Saved data entries:
Segment Open

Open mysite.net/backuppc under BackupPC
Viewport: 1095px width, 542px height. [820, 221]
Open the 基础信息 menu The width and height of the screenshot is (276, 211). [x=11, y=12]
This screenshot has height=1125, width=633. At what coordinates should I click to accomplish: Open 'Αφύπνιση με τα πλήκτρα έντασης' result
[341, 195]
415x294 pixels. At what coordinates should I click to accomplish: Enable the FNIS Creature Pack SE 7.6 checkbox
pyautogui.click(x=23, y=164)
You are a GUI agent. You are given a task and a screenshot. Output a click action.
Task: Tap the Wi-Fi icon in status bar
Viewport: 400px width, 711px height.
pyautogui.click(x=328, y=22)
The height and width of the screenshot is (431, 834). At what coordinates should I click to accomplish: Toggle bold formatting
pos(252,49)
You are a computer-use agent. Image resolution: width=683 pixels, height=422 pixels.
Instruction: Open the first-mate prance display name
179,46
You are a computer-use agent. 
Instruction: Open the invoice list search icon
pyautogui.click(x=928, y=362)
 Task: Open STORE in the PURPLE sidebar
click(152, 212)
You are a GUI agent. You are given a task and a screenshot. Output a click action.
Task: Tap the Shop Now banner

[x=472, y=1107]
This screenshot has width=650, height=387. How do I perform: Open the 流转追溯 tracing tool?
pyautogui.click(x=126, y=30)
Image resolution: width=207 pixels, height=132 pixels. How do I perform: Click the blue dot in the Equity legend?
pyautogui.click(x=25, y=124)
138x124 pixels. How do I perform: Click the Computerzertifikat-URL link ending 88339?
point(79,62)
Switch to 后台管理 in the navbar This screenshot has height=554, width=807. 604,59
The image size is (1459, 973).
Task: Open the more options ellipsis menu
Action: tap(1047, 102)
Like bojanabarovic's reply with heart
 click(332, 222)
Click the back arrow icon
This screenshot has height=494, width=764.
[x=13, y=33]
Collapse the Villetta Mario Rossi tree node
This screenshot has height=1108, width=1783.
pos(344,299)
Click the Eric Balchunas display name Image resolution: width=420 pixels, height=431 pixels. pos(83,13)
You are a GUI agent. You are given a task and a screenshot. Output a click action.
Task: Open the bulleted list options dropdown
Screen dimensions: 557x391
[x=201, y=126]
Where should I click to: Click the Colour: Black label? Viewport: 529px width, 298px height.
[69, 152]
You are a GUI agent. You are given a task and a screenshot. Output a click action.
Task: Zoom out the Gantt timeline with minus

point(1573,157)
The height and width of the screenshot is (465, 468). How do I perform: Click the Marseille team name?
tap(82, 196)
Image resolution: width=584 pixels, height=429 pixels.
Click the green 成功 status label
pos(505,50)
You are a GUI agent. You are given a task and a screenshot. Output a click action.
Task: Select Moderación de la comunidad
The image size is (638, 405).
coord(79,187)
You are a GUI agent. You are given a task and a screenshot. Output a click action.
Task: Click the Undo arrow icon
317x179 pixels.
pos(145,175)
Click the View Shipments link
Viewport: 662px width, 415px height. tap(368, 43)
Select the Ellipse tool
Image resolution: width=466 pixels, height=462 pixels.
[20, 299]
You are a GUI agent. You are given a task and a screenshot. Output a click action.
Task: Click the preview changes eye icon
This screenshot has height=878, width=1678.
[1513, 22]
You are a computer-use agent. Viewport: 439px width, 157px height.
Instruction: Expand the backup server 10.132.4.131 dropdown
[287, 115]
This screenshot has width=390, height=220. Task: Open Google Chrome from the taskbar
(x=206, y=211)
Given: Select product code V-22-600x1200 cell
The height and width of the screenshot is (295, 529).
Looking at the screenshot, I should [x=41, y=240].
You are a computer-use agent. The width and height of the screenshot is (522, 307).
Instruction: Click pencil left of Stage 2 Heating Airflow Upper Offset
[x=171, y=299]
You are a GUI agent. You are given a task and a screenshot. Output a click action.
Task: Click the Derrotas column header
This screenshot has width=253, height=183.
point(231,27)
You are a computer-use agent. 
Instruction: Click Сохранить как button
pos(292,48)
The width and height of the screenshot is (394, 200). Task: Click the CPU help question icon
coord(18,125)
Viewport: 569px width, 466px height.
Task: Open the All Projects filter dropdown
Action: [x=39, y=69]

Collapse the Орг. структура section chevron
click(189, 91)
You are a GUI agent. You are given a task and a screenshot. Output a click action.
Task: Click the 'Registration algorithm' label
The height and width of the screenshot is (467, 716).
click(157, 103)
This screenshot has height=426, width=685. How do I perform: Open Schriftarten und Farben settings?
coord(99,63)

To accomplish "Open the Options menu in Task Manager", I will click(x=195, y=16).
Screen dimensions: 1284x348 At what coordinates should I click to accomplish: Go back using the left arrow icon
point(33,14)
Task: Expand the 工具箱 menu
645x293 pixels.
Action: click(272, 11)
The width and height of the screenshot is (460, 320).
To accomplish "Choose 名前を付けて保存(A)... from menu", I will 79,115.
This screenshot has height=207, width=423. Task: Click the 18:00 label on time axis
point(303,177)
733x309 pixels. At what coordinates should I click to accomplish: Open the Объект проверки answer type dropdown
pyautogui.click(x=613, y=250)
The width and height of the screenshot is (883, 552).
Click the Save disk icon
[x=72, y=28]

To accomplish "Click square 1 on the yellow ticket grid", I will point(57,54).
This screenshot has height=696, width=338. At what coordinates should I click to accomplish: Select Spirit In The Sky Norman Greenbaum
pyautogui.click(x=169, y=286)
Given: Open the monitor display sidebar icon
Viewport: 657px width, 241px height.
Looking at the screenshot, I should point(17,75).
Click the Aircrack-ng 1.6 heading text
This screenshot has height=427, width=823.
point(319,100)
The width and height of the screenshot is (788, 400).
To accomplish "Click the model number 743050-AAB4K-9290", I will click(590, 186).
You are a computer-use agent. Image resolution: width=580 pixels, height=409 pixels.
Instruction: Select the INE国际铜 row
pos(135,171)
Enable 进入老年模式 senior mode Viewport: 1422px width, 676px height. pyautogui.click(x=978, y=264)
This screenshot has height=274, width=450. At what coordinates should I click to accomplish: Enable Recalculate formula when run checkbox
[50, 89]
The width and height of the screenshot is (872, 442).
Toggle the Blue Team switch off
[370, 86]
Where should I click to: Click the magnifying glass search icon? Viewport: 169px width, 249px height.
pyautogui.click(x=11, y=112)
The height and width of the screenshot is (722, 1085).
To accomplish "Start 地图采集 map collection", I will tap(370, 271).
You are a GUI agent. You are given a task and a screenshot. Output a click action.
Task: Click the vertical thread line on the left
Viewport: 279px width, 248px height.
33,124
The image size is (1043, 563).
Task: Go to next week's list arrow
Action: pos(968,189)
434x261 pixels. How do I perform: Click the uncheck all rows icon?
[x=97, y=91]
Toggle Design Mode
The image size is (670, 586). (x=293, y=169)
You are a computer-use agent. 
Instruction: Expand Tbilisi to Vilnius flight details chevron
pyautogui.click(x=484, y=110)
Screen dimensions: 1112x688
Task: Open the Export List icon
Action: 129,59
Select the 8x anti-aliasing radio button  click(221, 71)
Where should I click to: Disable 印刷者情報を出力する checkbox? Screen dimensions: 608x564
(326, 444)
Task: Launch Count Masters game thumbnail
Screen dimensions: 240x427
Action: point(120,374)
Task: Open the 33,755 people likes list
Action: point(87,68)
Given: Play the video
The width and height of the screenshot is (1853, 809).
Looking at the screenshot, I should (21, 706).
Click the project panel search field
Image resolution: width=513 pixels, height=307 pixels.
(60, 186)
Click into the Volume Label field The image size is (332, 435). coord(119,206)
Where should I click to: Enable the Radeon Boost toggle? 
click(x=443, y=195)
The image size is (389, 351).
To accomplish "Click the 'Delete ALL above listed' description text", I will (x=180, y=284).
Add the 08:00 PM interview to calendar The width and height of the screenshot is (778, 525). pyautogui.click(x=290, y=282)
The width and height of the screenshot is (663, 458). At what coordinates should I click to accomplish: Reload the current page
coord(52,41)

Segment Closed

WHAT IS NEEDED
Can you repeat, word for word, every line above from the one containing "Task: Select Moderación de la comunidad" down to the one containing "You are a computer-use agent. The", including both?

RESULT FOR THIS EXERCISE
Task: Select Moderación de la comunidad
The image size is (638, 405).
coord(79,187)
You are a GUI agent. You are given a task and a screenshot. Output a click action.
Task: Click the Undo arrow icon
317x179 pixels.
pos(145,175)
Click the View Shipments link
Viewport: 662px width, 415px height. tap(368, 43)
Select the Ellipse tool
Image resolution: width=466 pixels, height=462 pixels.
[20, 299]
You are a GUI agent. You are given a task and a screenshot. Output a click action.
Task: Click the preview changes eye icon
This screenshot has height=878, width=1678.
[1513, 22]
You are a computer-use agent. Viewport: 439px width, 157px height.
Instruction: Expand the backup server 10.132.4.131 dropdown
[287, 115]
This screenshot has width=390, height=220. Task: Open Google Chrome from the taskbar
(x=206, y=211)
Given: Select product code V-22-600x1200 cell
The height and width of the screenshot is (295, 529).
Looking at the screenshot, I should [x=41, y=240].
You are a computer-use agent. The width and height of the screenshot is (522, 307).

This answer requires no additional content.